As part of my day job, I get to talk with a wide range of organizations across many different industries, and annual budget time is just kicking off. This year I’ve seen two intersecting trends: a growing willingness (resignation?) from business owners that they have to pay much more attention to security and pay more for it, and second, a demand for some way to measure the effectiveness of that spend. As one business leader asked, how do you tell the difference between an effective program and just plain luck?
It’s a tough question for a number of reasons. After all, we have to be good 100% of the time, and our adversaries only need one solid success to undo all our work. Teams are reporting raw counts of attacks thwarted, malware remediated, time to discover, time to remediate, records lost, and so forth. Those are all important, but only show activity, not effectiveness and none get really to the cybereconomic case for the security investment.
The formal answer is that we should spend money less than or equal to the annualized loss expectancy for the asset involved: ALE = Single Loss Expectancy * Annual Rate of Occurrence. Sounds great, and you’re all set to pass the CISSP exam, but is that possible in the real world? At the moment, I’d argue no.
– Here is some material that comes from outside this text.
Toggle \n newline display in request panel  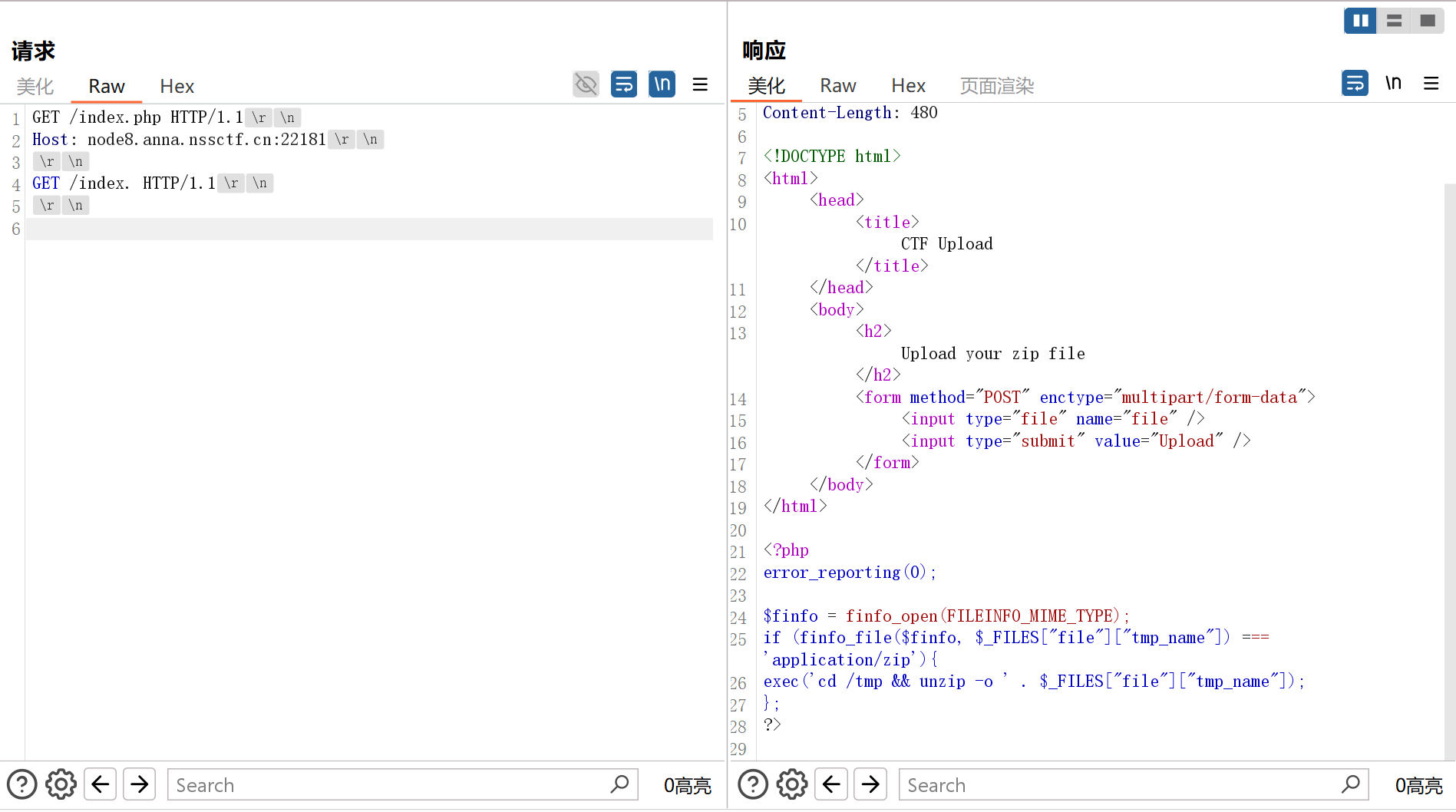pos(662,84)
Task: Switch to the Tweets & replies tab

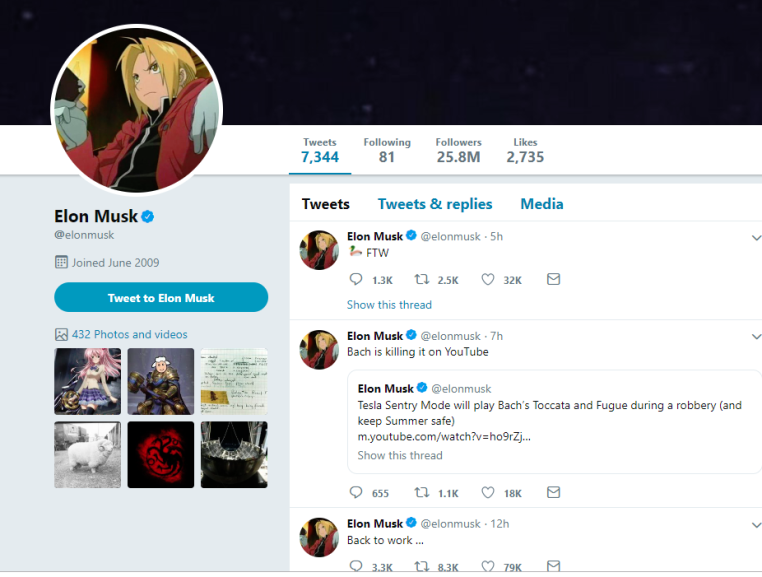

While do have good data for some factors – the Ponemon Cost of a Data Breach study just came out (though the Anthem breach settlement will skew the next one), and a pretty good handle on the daily grind of malware, phishing and compromised accounts, the worst incidents don’t fall into those categories.
Both in severity and frequency, we are lurching from one black swan event to another. You know, those company-jeopardizing, class-action-attorney enriching breaches. I gave a keynote on cognitive security recently and attendance was down because NotPetya hit that morning. No one predicted it, and there’s no way to predict when, what, or how the next one will hit. Our best estimate is that things are getting worse, not better – more sophisticated, less frequent, more impactful, but as the SEC is fond of reminding us, past performance is no guarantee of future success – or failure. We simply can’t predict the future. Anyone who says differently should quit their security job and go work in the stock market.
All that makes the CISO’s life painful through the budgeting process – do you get more money if you were hit by Petya/WannaCry/NotPetya because you had insufficient capability, or do you get fired for blowing last year’s budget on an ineffective program? That’s one of the reasons most CISO’s are focusing heavily on incident response, not just detection and prevention. They’re also starting to step back and ask themselves if they’re getting good value for the investment – particularly in niche tools, or ones focused on yesterday’s threat (like signature based antivirus). As for the budget itself, what I see most organizations using is a combination of baseline no-brainer capabilities, regulatory requirements, peer best practices to find the sweet spot for the ‘commercial reasonable measures’ budget target. Right now, keeping up with the Joneses is a common target. Or put it another way, we don’t have to be faster than the bear – we just have to be faster than the next guy running.